RECORD EXTRACTS:
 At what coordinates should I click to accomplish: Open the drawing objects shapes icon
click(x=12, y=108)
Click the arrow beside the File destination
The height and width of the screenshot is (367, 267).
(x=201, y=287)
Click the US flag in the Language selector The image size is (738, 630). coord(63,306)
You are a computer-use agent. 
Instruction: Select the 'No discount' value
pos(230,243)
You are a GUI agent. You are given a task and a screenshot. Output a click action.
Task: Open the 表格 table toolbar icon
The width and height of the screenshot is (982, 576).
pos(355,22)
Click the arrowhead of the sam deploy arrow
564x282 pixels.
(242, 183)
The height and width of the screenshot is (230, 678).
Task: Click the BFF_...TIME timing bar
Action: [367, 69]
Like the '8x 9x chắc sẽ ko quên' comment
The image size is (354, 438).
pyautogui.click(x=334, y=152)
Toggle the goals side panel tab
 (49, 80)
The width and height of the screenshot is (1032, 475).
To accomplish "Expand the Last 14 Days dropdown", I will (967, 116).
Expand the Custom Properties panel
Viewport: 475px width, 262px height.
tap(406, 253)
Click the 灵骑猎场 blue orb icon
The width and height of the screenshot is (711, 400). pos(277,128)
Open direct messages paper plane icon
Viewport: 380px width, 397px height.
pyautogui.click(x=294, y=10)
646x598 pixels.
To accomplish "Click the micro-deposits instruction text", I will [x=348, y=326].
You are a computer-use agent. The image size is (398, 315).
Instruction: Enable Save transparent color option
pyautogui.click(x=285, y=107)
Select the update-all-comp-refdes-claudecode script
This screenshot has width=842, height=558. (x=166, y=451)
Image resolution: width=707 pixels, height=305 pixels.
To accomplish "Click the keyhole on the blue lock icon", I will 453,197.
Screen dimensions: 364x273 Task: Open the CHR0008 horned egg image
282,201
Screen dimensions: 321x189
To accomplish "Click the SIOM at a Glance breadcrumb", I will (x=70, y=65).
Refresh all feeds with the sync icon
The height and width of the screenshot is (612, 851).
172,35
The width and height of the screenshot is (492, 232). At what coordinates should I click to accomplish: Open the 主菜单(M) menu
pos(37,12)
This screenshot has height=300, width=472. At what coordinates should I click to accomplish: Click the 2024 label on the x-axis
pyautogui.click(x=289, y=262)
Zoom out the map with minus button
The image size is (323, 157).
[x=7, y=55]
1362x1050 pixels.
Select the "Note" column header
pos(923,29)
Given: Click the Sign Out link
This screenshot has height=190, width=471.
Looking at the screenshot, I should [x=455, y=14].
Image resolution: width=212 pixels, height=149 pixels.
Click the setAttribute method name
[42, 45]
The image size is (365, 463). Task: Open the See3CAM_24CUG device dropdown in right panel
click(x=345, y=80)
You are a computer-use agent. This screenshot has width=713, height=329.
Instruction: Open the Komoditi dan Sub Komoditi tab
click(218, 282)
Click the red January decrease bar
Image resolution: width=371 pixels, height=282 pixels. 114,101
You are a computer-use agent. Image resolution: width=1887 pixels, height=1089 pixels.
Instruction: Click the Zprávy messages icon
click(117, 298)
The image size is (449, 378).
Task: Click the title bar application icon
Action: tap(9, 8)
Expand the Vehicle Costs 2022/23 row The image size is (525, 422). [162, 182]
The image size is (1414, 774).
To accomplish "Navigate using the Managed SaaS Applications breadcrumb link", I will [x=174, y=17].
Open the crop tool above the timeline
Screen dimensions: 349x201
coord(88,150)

SHORT EXERCISE: Repeat the lines running from the one containing "Given: Click the Sign Out link" through the end of the lines, inclusive.

TASK ANSWER:
Given: Click the Sign Out link
This screenshot has height=190, width=471.
Looking at the screenshot, I should [x=455, y=14].
Image resolution: width=212 pixels, height=149 pixels.
Click the setAttribute method name
[42, 45]
The image size is (365, 463). Task: Open the See3CAM_24CUG device dropdown in right panel
click(x=345, y=80)
You are a computer-use agent. This screenshot has width=713, height=329.
Instruction: Open the Komoditi dan Sub Komoditi tab
click(218, 282)
Click the red January decrease bar
Image resolution: width=371 pixels, height=282 pixels. 114,101
You are a computer-use agent. Image resolution: width=1887 pixels, height=1089 pixels.
Instruction: Click the Zprávy messages icon
click(117, 298)
The image size is (449, 378).
Task: Click the title bar application icon
Action: tap(9, 8)
Expand the Vehicle Costs 2022/23 row The image size is (525, 422). [162, 182]
The image size is (1414, 774).
To accomplish "Navigate using the Managed SaaS Applications breadcrumb link", I will [x=174, y=17].
Open the crop tool above the timeline
Screen dimensions: 349x201
coord(88,150)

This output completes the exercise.